What is being asked:
Copy out the data from its start through the line containing "(x=504, y=347)", including both ends, reproducing each line as it stands.

Excerpted records:
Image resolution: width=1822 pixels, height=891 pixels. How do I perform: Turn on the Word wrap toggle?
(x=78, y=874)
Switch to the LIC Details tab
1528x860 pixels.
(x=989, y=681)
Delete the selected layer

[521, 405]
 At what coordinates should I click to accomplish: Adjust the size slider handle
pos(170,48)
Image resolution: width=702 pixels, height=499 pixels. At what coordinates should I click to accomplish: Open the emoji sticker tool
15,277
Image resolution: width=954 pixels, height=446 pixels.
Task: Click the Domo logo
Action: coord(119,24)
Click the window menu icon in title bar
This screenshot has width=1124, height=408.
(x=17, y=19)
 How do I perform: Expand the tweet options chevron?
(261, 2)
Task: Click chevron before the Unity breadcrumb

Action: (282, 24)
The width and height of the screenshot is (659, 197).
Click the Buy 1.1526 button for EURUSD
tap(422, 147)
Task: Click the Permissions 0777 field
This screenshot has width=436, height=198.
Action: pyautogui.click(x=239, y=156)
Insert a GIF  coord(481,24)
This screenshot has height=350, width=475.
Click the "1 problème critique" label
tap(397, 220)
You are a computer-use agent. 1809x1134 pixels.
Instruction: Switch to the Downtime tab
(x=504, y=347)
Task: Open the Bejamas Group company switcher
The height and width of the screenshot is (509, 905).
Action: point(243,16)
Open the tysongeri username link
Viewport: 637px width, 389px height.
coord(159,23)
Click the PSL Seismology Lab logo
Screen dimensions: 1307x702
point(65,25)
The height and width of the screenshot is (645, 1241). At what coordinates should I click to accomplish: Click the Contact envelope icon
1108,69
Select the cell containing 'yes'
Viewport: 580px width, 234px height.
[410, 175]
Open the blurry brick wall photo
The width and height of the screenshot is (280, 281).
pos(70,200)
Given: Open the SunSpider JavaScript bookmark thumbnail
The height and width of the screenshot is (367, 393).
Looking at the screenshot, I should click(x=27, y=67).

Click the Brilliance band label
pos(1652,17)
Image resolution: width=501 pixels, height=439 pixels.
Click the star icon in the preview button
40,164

Exercise response:
Image resolution: width=1822 pixels, height=891 pixels. How do I perform: Turn on the Word wrap toggle?
(x=78, y=874)
Switch to the LIC Details tab
1528x860 pixels.
(x=989, y=681)
Delete the selected layer

[521, 405]
 At what coordinates should I click to accomplish: Adjust the size slider handle
pos(170,48)
Image resolution: width=702 pixels, height=499 pixels. At what coordinates should I click to accomplish: Open the emoji sticker tool
15,277
Image resolution: width=954 pixels, height=446 pixels.
Task: Click the Domo logo
Action: coord(119,24)
Click the window menu icon in title bar
This screenshot has width=1124, height=408.
(x=17, y=19)
 How do I perform: Expand the tweet options chevron?
(261, 2)
Task: Click chevron before the Unity breadcrumb

Action: (282, 24)
The width and height of the screenshot is (659, 197).
Click the Buy 1.1526 button for EURUSD
tap(422, 147)
Task: Click the Permissions 0777 field
This screenshot has width=436, height=198.
Action: pyautogui.click(x=239, y=156)
Insert a GIF  coord(481,24)
This screenshot has height=350, width=475.
Click the "1 problème critique" label
tap(397, 220)
You are a computer-use agent. 1809x1134 pixels.
Instruction: Switch to the Downtime tab
(x=504, y=347)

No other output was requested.